What you have to do —
Set down, exactly as written, the line containing "Task: Select the Secondary column heading" and all the lines that follow it to the end of the entries below, omitting every picture.

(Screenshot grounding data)
- - -
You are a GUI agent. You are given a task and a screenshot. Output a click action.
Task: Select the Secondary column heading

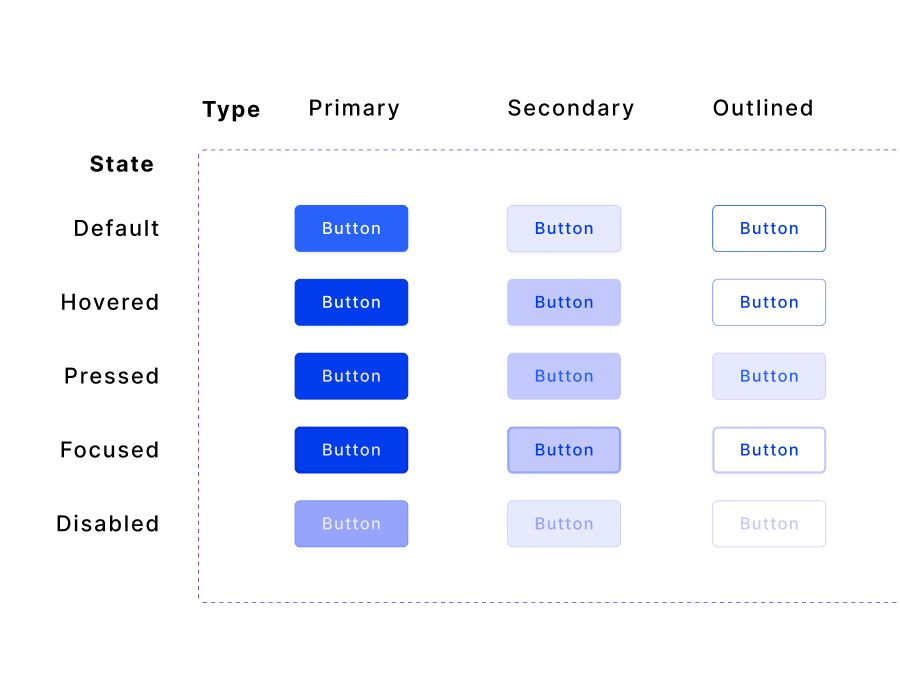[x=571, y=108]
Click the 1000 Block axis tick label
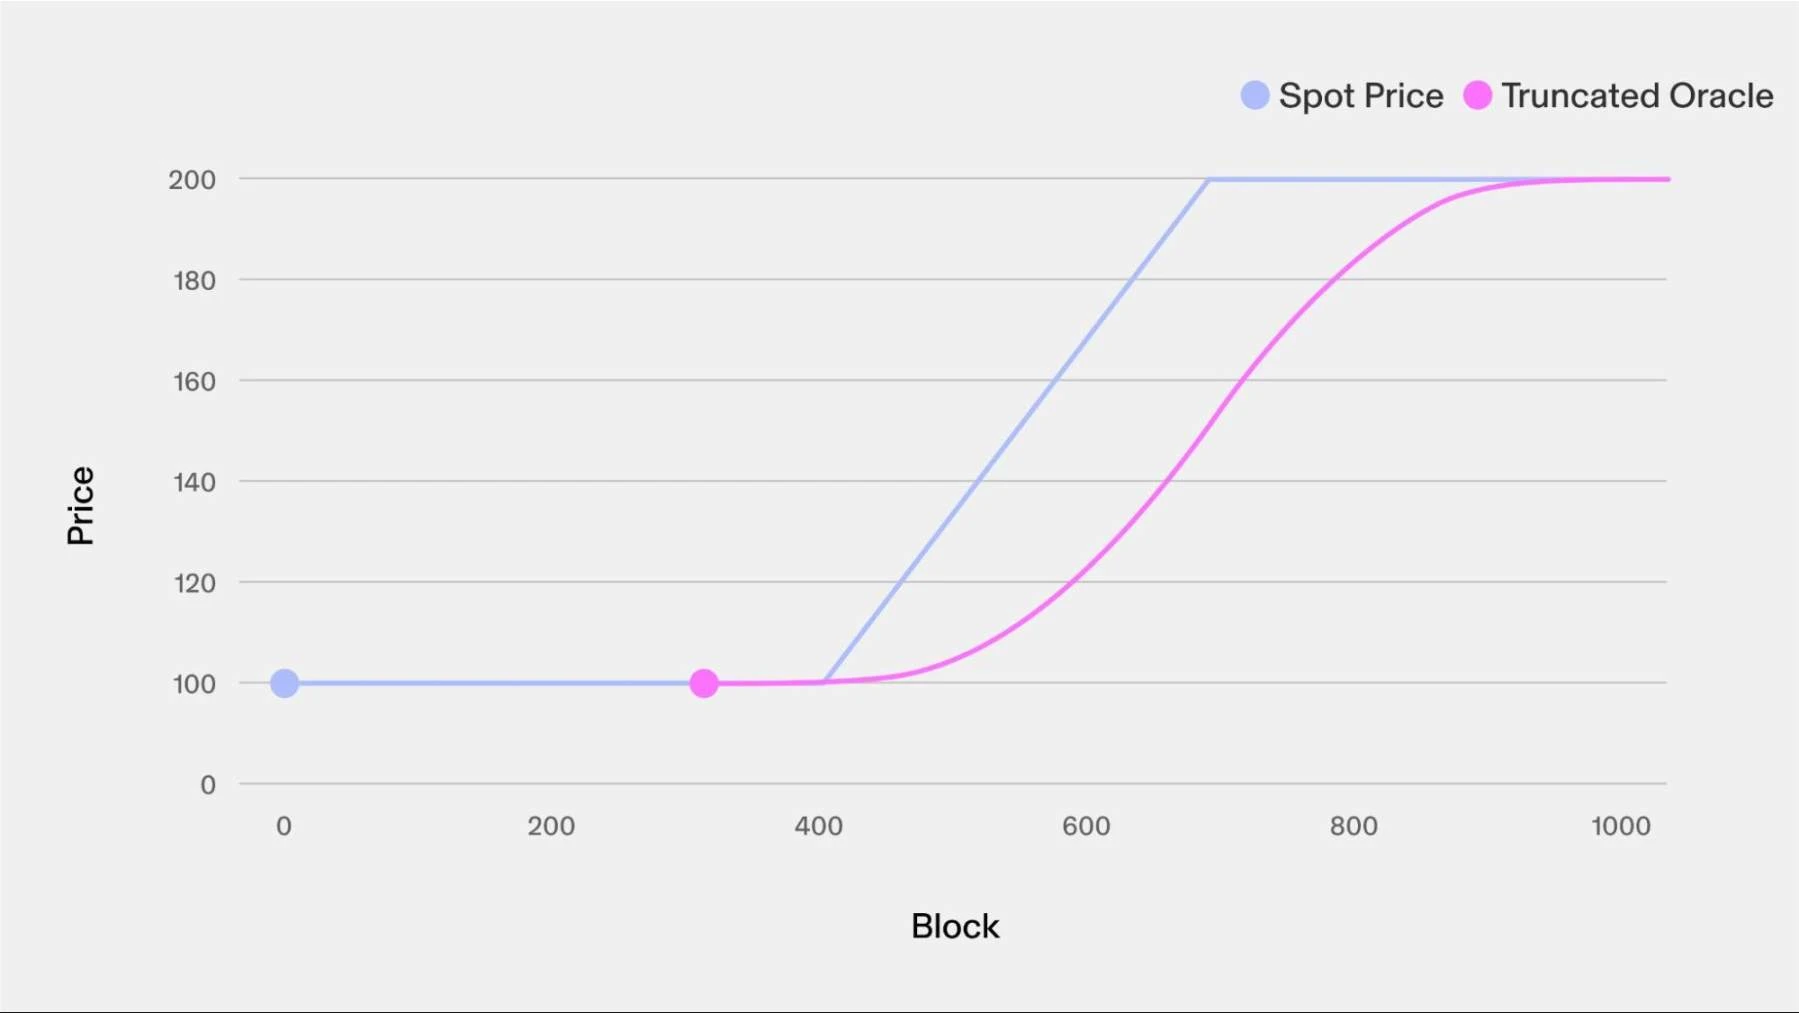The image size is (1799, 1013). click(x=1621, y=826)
- - -
Expected answer —
Task: Select the Secondary column heading

[x=571, y=108]
Click the 1000 Block axis tick label
The image size is (1799, 1013). click(x=1621, y=826)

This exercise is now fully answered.